Will Facebook's virtual reality arm start playing catch-up with its competition?  That's an interesting one to mull over.

We got a report from TechCrunch sometime last week indicating that the founder of Oculus Brendan Iribe had decided to leave Facebook partially due to his "fundamentally different views on the future of Oculus"

Iribe is also alleged to have partially left Facebook due to some decisions revolving around "Rift 2" project cancellation.

According to a source familiar with the matter, it has been revealed that the prototype "Rift 2" device, codenamed Caspar, was a "complete redesign" of the original Rift headset. It turns out that the project cancellation was informed by the interest of Facebook's leadership to focus on more accessible improvements to the core Rift experience.

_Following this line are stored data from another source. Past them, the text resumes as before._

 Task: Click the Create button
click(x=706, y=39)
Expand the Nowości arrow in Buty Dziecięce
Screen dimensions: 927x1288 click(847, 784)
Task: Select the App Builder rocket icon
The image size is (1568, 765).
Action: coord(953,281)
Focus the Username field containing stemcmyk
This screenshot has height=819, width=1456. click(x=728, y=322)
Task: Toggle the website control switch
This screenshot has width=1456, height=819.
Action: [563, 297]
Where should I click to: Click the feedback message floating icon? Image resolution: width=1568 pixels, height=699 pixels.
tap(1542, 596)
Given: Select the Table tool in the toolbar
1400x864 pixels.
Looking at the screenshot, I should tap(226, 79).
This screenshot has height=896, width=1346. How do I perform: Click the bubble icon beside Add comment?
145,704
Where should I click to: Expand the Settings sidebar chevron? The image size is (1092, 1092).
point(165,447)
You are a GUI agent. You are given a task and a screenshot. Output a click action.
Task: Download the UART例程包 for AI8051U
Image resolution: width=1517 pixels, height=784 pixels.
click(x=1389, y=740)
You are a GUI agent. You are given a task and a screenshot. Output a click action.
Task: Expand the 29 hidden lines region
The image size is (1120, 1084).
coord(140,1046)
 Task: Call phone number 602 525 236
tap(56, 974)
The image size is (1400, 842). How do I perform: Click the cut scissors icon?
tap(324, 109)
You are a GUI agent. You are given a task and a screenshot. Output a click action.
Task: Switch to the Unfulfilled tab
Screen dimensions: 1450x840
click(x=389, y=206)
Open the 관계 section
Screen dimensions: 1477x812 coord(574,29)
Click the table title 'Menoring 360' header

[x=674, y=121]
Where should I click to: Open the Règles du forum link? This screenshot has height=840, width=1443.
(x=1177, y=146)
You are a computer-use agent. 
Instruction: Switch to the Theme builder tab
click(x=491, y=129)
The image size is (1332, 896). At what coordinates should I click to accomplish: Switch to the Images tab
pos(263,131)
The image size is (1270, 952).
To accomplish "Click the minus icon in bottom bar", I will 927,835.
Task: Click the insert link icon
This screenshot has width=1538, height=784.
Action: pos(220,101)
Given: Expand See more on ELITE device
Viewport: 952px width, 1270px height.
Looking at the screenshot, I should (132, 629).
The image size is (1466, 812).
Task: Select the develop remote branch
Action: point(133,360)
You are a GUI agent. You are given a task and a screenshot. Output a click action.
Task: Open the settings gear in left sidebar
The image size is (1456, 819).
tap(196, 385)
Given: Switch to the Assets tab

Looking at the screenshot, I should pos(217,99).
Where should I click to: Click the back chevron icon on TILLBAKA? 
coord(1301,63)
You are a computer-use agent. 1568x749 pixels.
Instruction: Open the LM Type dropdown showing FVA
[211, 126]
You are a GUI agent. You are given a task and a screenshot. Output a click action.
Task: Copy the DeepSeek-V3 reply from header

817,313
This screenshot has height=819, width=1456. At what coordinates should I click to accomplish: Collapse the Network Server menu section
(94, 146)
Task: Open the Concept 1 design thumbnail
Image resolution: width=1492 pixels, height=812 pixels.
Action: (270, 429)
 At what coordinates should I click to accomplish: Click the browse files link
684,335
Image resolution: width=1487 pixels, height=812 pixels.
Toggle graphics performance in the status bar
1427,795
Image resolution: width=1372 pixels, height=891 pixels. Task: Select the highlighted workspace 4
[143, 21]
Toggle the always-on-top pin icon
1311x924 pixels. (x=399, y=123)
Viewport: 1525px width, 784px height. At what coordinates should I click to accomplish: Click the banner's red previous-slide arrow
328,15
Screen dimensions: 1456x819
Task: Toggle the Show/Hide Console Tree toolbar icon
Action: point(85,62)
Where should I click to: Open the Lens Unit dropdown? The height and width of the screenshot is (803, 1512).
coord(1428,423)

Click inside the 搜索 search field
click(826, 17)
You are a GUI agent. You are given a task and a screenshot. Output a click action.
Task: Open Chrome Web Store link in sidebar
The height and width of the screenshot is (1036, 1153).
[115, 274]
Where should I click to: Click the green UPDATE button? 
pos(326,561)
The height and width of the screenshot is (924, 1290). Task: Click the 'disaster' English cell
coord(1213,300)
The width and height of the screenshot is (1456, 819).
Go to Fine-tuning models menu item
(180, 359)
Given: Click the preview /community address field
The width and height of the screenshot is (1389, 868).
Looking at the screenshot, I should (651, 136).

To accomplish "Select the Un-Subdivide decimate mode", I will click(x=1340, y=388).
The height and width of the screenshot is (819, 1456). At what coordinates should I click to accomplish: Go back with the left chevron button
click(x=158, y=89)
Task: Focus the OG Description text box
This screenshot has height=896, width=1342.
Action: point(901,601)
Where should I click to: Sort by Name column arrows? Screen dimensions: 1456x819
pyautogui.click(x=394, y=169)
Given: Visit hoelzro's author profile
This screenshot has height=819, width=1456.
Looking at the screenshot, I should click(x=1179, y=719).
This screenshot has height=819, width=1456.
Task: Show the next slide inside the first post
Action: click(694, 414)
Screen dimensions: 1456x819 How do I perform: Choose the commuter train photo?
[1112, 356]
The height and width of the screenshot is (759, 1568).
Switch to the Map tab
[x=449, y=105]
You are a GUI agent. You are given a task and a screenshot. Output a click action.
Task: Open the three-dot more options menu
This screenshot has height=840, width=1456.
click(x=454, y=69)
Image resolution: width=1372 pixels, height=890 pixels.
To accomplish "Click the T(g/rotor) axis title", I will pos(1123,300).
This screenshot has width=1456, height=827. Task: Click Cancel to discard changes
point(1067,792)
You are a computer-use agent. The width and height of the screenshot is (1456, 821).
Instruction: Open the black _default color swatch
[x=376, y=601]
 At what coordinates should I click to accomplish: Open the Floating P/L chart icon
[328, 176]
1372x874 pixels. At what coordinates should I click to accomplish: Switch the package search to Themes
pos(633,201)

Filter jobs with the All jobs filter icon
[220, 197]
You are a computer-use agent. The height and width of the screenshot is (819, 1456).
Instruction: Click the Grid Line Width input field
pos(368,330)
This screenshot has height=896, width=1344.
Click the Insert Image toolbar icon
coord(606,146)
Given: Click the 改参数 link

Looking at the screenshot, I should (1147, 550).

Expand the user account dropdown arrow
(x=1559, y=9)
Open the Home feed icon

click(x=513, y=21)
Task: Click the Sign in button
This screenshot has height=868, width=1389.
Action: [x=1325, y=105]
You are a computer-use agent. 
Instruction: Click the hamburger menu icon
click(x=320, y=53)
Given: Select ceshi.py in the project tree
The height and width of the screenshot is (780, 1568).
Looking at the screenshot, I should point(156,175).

On the other hand, Iribe was not on the same page with the leadership, he was specifically not interested in "offering compromised experiences that provided short-term user growth but sacrificed on comfort and performance."

Following this issue, Facebook will be pursuing a more modest product update. We're possibly going to see the "Rift S" which will be released as early as next year. The device will have some minor upgrades on its display resolution as it gets rid of the external sensor-tracking system.

The headset will deploy the integrated "inside-out" Insight tracking system. This is core to Facebook's recently announced Oculus Queststandalone headset.

The current-generation Rift has the "Constellation" tracking system which offers precise accuracy thanks to the static external sensors that track the headset and Touch controllers. Although the Insight system would likely offer users a much more simplified setup process, a clear pain point of the first-generation product, "inside-out" tracking systems have greater limitations when it comes to the lighting conditions.

Remember that Oculus has long led the way on hardware advances. There's a great probability that this release could be seen as the company playing catch-up with competitors like Microsoft, which has partnered with OEMs including Samsung, Lenovo, and LG to release headsets on its Windows Mixed Reality platform.

"While we don't comment on rumors/speculation about our future products, as we shared last week, PC VR remains a part of our strategy and is a category we will continue to invest in. In addition to hardware, we have a robust software roadmap and are funding content well into 2020," an Oculus spokesperson told TechCrunch.

During the Oculus Connect developer conference, Facebook CEO Mark Zuckerberg shared that the Oculus Rift, Quest and Go represented "the completion of its first-generation of VR products." We know that Zuckerberg has been incessant on his long-term goal to bring 1 billion users into VR. This is part of the reason we're seeing that the need to build the user base is ever growing.